Die Teenage Mutant Ninja Turtles sind einfach cool – auch ohne in einem Aufzug rappen zu müssen (Remember Michael Bay).

Apropos Coolness: Die den Turtles an die Seite gestellte Figur der Nachwuchs-Reporterin April O’Neill bildet als Außenseiterin (und Mobbingopfer) an ihrer Schule ein erfrischendes Gegengewicht zu den Turtles in die Story. In ihrer ungläubigen Betrachterposition erdet sie das Geschehen und gibt so auch jenen Teilen des Publikums eine Möglichkeit der Identifikation, für die nicht automatisch die Turtles die nacheiferungswürdigen Helden sind. Entsprechend ist „Teenage Mutant Ninja Turtles: Mutant Mayhem“ längst nicht nur ein Film für eingefleischte „Turtles“-Fans. Als dritter besonders wichtiger Charakter erweist sich im Laufe der neunzig Minuten der zunächst nur als Randfigur wahrgenommene Turtles-Ziehvater Master Splinter. Ausgerechnet die Entwicklung der mutierten Ratte arbeitet auf einen besonders rührenden Finalmoment hin, der mithilfe einer simplen Geste mehr zum Thema Verständigung, Zusammenhalt und das Ablegen von Vorurteilen zu sagen hat, als so viele Problemdramen mit genau diesem Anliegen im Zentrum. Da wird ein buchstäbliches Handreichen zu einer der ergreifendsten Szenen des Kinosommers und bringt für einen kurzen Moment Stillstand in ein Finale, das bis dato schon so ziemlich jede Gehirnsynapse zum Durchknallen gebracht hat. Es zeigt: Das Wesentliche in „Teenage Mutant Ninja Turtles: Mutant Mayhem“ ist letztlich nicht das Betonen des Ninja-Daseins der Hauptfiguren. Stattdessen erweist sich das Mutant im Titel als Synonym für das Anderssein und der Film als optimal in der aktuellen Zeit platziert.

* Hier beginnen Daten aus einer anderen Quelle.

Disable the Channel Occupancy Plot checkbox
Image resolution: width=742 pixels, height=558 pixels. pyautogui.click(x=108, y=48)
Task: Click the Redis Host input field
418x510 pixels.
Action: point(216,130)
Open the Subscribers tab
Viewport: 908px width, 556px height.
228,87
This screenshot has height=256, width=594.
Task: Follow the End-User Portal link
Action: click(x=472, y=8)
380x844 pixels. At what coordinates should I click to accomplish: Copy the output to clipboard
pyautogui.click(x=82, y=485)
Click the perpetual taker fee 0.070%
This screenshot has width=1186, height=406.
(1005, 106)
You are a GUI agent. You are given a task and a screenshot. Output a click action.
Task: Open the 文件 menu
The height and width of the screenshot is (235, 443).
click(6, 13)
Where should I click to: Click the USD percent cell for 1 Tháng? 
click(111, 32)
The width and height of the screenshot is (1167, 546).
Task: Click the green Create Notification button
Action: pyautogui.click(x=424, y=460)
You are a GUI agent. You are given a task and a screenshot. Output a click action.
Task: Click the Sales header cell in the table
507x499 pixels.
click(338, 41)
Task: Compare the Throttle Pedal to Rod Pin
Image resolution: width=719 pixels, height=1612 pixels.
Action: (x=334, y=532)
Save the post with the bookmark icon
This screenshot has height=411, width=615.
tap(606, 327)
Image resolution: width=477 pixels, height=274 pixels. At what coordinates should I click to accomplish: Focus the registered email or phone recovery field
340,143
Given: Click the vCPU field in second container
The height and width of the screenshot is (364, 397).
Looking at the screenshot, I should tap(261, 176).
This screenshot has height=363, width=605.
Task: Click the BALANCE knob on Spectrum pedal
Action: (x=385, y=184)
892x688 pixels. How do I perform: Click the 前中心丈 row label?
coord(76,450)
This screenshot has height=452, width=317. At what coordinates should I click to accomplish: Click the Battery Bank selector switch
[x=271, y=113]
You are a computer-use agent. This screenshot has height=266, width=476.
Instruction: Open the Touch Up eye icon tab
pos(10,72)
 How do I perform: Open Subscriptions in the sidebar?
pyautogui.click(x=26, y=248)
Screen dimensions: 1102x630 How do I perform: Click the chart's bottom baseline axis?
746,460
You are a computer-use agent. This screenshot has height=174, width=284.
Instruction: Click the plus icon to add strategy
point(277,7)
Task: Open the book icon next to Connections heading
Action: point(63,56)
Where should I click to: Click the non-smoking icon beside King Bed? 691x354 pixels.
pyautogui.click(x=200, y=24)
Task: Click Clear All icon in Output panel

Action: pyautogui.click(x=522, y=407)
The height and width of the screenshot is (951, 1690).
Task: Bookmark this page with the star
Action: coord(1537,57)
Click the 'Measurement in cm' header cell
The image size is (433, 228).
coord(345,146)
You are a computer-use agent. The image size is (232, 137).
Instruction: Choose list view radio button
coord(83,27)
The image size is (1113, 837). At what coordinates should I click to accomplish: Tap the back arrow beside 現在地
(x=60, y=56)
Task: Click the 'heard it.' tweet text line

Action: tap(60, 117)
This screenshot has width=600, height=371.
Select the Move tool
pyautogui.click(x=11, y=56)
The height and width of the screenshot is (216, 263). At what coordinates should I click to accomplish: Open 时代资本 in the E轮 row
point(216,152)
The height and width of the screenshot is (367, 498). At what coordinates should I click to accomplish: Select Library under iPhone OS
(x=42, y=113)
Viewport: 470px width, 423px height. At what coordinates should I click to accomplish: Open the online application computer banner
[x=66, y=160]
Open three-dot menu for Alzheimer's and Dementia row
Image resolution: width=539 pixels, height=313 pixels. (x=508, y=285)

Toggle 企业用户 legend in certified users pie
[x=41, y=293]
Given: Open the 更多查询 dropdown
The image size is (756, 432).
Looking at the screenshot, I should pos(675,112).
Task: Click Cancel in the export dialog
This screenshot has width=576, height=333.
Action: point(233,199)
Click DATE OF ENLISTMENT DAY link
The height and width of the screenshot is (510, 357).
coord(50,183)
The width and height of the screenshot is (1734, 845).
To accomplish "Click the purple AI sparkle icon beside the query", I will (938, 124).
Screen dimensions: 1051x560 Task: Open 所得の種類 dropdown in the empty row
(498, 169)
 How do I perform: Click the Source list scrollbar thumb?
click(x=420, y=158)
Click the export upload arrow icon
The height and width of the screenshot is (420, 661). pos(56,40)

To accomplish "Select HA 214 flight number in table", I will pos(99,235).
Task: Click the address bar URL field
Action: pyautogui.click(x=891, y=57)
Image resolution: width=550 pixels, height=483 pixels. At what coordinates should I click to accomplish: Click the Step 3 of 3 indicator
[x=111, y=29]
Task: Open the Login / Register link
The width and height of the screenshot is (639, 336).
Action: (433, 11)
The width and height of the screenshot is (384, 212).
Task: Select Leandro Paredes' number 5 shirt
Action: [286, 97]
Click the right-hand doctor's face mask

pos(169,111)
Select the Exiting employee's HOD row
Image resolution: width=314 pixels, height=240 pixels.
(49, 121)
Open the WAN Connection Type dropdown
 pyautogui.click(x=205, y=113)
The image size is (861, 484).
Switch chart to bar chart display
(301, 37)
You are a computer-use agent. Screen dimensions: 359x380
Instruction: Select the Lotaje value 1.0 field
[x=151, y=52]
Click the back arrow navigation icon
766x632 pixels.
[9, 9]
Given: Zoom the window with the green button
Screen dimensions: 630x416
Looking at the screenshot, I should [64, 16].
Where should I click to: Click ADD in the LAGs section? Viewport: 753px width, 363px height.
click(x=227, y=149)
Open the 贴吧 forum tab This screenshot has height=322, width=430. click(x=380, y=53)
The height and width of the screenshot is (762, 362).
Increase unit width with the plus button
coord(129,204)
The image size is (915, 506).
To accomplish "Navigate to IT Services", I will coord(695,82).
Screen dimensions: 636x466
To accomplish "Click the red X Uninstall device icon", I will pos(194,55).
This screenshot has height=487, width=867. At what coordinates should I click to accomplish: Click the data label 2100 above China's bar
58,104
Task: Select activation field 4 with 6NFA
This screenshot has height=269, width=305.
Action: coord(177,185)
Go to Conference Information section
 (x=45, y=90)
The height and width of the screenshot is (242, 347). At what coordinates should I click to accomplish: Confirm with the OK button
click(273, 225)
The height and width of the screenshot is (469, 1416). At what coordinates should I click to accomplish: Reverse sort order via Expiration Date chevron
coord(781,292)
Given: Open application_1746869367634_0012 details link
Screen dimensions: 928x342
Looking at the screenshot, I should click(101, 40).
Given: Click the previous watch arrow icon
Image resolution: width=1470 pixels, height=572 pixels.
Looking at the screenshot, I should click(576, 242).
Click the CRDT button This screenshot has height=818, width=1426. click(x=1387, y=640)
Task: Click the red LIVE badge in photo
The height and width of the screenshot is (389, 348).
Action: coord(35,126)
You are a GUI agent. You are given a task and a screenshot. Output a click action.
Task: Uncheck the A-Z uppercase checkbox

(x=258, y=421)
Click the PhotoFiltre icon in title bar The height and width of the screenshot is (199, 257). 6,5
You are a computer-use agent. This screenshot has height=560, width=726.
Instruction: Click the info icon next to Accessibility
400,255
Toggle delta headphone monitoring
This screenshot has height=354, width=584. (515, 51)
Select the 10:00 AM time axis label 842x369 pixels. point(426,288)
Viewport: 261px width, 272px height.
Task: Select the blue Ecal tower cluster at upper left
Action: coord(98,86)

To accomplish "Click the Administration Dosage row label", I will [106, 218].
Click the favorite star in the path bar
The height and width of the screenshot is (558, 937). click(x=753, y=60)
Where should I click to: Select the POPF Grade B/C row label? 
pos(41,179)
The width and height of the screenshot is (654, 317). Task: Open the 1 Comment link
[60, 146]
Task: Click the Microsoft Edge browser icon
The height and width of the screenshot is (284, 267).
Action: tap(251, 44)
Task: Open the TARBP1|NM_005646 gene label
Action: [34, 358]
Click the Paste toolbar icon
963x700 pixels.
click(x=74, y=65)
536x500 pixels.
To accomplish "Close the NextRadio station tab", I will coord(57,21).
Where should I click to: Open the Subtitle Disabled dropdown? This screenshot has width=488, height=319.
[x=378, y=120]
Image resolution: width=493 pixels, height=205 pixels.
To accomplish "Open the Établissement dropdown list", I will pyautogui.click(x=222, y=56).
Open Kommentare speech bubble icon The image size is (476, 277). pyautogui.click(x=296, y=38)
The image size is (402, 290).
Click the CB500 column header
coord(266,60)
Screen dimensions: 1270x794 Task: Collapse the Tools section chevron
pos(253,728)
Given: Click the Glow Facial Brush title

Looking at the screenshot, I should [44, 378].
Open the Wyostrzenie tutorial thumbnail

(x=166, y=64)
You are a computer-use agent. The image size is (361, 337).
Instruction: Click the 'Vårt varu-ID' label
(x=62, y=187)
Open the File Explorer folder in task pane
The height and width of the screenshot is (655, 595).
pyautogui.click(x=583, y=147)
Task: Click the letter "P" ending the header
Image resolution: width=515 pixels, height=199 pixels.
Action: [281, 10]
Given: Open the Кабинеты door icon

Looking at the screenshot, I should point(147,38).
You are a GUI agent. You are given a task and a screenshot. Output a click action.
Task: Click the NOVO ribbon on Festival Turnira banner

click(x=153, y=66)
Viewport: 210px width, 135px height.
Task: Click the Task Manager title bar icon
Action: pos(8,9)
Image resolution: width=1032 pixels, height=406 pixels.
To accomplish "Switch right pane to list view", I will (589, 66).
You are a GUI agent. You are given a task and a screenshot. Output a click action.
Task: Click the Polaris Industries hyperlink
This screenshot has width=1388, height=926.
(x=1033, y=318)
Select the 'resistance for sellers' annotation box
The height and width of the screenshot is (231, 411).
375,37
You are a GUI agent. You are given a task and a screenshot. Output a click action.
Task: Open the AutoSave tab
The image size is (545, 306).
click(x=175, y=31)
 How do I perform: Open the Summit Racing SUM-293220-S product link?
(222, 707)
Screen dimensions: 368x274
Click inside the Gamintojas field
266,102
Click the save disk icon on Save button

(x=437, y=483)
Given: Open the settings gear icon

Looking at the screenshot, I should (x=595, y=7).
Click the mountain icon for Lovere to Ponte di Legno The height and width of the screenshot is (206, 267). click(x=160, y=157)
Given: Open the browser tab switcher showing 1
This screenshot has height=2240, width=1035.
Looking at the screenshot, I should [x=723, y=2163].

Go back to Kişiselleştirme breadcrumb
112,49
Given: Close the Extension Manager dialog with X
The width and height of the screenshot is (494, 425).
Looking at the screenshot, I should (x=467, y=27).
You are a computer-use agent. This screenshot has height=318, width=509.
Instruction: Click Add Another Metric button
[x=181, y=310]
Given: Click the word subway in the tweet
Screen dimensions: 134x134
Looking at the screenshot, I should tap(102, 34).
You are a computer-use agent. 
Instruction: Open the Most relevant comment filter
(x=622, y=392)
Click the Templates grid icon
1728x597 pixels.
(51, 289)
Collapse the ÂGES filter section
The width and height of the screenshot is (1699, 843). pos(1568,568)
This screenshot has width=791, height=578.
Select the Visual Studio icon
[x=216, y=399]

Fazit: „Teenage Mutant Ninja Turtles: Mutant Mayhem“ ist ein irrer, bisweilen ein wenig überfrachteter Animationsfilmrausch von brillanter Optik, der genauso viel Spaß macht wie er zu Herzen geht.

„Teenage Mutant Ninja Turtles: Mutant Mayhem“ ist ab dem 3. August 2023 in den deutschen Kinos zu sehen.